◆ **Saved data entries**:
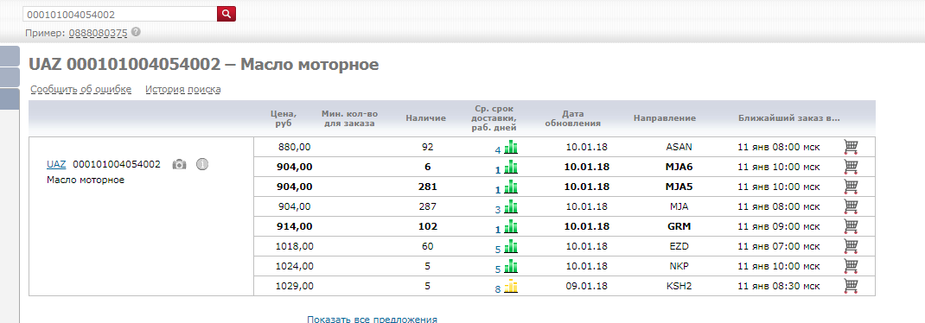
Task: Click the Сообщить об ошибке link
Action: click(80, 90)
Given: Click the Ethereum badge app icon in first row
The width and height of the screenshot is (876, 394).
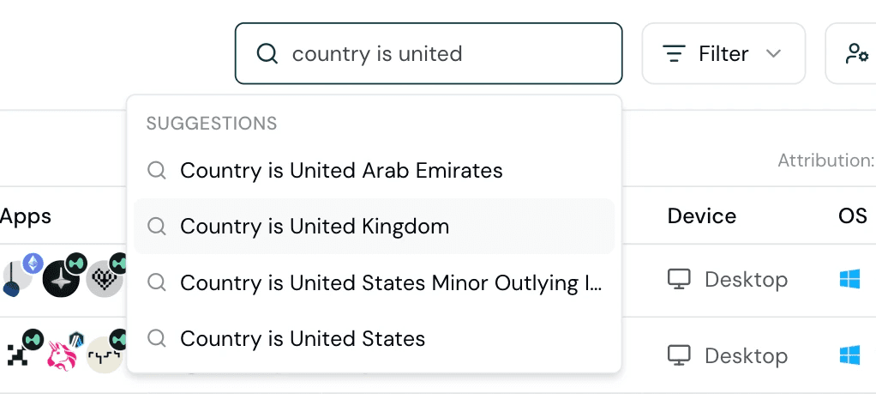Looking at the screenshot, I should click(x=33, y=263).
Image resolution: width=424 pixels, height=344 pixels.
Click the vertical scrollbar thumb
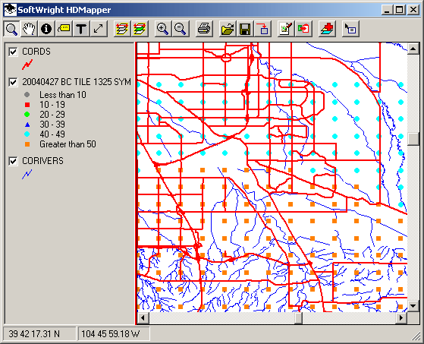(413, 139)
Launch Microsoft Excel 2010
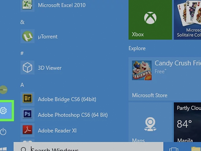The image size is (201, 151). click(61, 5)
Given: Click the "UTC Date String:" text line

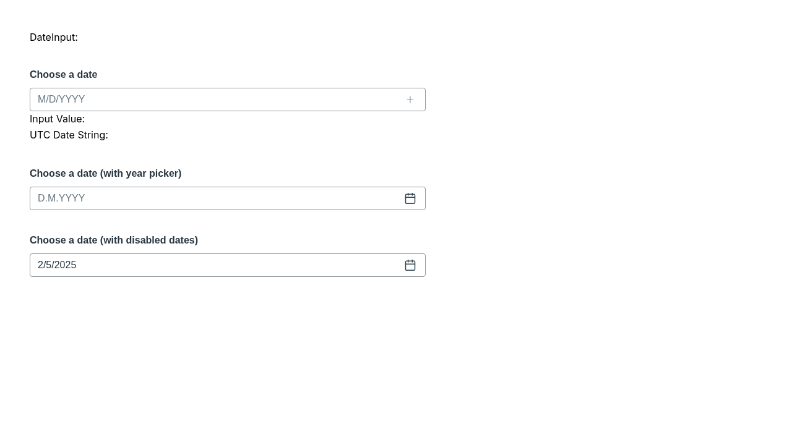Looking at the screenshot, I should click(69, 135).
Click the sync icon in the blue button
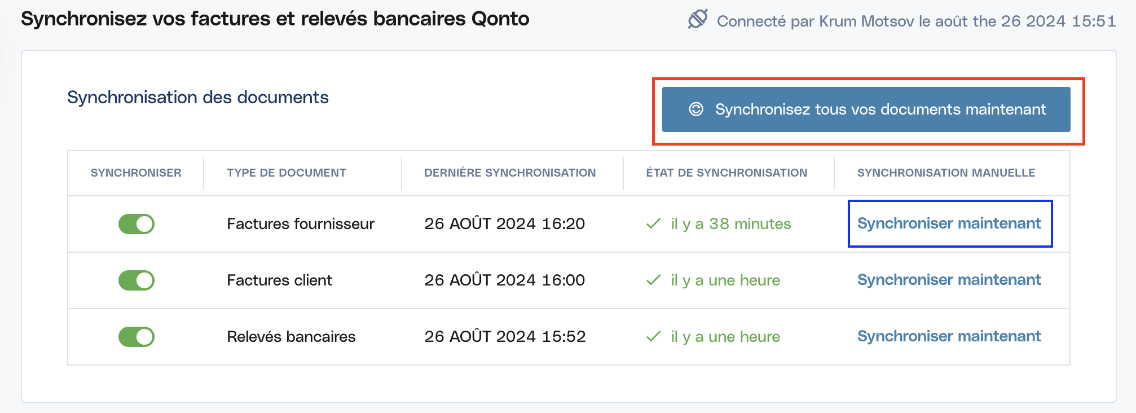 (696, 109)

◆ **Description of the task**: An acceptable answer consists of the lines above from the one holding "The width and" to the end of the data, repeated exactly and containing no pictures.

◆ **Result**:
The width and height of the screenshot is (876, 394).
Looking at the screenshot, I should click(x=33, y=263).
Image resolution: width=424 pixels, height=344 pixels.
Click the vertical scrollbar thumb
(413, 139)
Launch Microsoft Excel 2010
The image size is (201, 151). click(61, 5)
Given: Click the "UTC Date String:" text line

Looking at the screenshot, I should click(69, 135).
Click the sync icon in the blue button
 (696, 109)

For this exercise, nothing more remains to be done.